PASSAGE Start Marker
Kerry-Lynne Findlay Conservative South Surrey—White Rock, BC

Madam Chair, the University of Oxford is widely reported as the front-runner in research development. Is Canada partnering with them?

2:45 p.m.

Liberal

Navdeep Bains Liberal Mississauga—Malton, ON

The chief science adviser, Madam Chair, is engaging with allies in different jurisdictions and working with partners to learn the best possible options when it comes to vaccine development.

2:45 p.m.

Conservative

Kerry-Lynne Findlay Conservative South Surrey—White Rock, BC

Madam Chair, there are more CERB claimants than unemployed. Public servants are being directed to ignore fraud, which is just unacceptable. A strong warning up front would have prevented many from applying who aren't eligible. Is the government able to explain this discrepancy in the numbers?

Why didn't you forewarn people away who should not have made the claim?

2:45 p.m.

NDP

The Acting Chair NDP Carol Hughes

I would advise the member to address the questions to the chair and not to the individual ministers.

The hon. Minister Duclos.

2:45 p.m.

Liberal

Jean-Yves Duclos Liberal Québec, QC

Thank you, Madam Chair.

There are three brief things. First, we put this into place because it was an emergency to help Canadians. Second, we have been helping eight million Canadians with a total of 14 million applications. Third, we have signalled from the very start that we have full confidence in the Canada Revenue Agency to track the applicants and to make sure that all of the rigour that is expected by Canadians will apply.

2:45 p.m.

Conservative

Kerry-Lynne Findlay Conservative South Surrey—White Rock, BC

Madam Chair, the government has admitted that our national debt could reach $1 trillion. Where is the money going to come from to pay for this trillion-dollar debt, and which taxes will the government raise?

2:45 p.m.

Liberal

Mona Fortier Liberal Ottawa—Vanier, ON

Madam Chair, we are concentrating on prioritizing our efforts on Canadians and businesses, and we will continue to do so during the emergency crisis we're in at this time.

2:45 p.m.

Conservative

Kerry-Lynne Findlay Conservative South Surrey—White Rock, BC

When will the minister relieve our kids and grandchildren from this crippling debt by presenting an economic plan in the House on how we will pay back a trillion-dollar debt?

2:45 p.m.

Liberal

Mona Fortier Liberal Ottawa—Vanier, ON

At this time, it would be impossible to provide a clear economic projection, but we will continue to be open and transparent about the actions we're taking to support Canadians.

2:45 p.m.
PASSAGE End Marker
DATA SHOWN Start Marker
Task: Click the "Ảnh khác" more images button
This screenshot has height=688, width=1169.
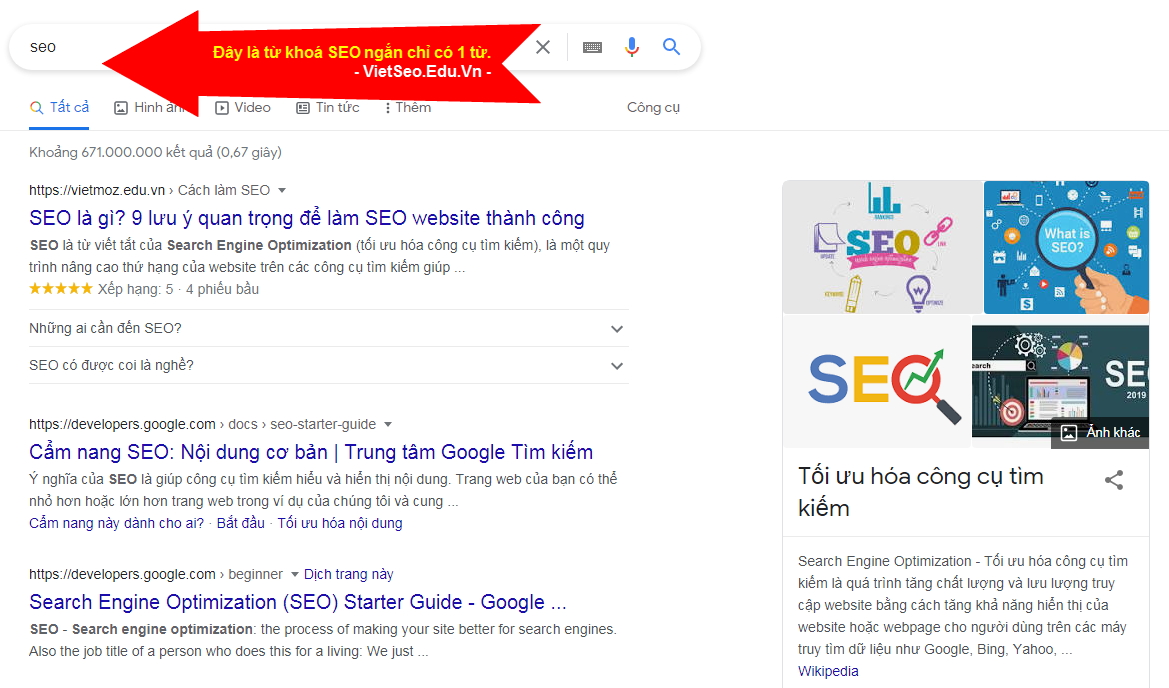Action: coord(1099,432)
DATA SHOWN End Marker
## TASK DESCRIPTION
Rewrite the part of the transcript that begins at the words "Jean-Yves Duclos Liberal" and stops after "the government raise?", renaming "applicants" to "claimants". Rely on the transcript alone and disregard the listing.

## SOLVED EXERCISE
Jean-Yves Duclos Liberal Québec, QC

Thank you, Madam Chair.

There are three brief things. First, we put this into place because it was an emergency to help Canadians. Second, we have been helping eight million Canadians with a total of 14 million applications. Third, we have signalled from the very start that we have full confidence in the Canada Revenue Agency to track the claimants and to make sure that all of the rigour that is expected by Canadians will apply.

2:45 p.m.

Conservative

Kerry-Lynne Findlay Conservative South Surrey—White Rock, BC

Madam Chair, the government has admitted that our national debt could reach $1 trillion. Where is the money going to come from to pay for this trillion-dollar debt, and which taxes will the government raise?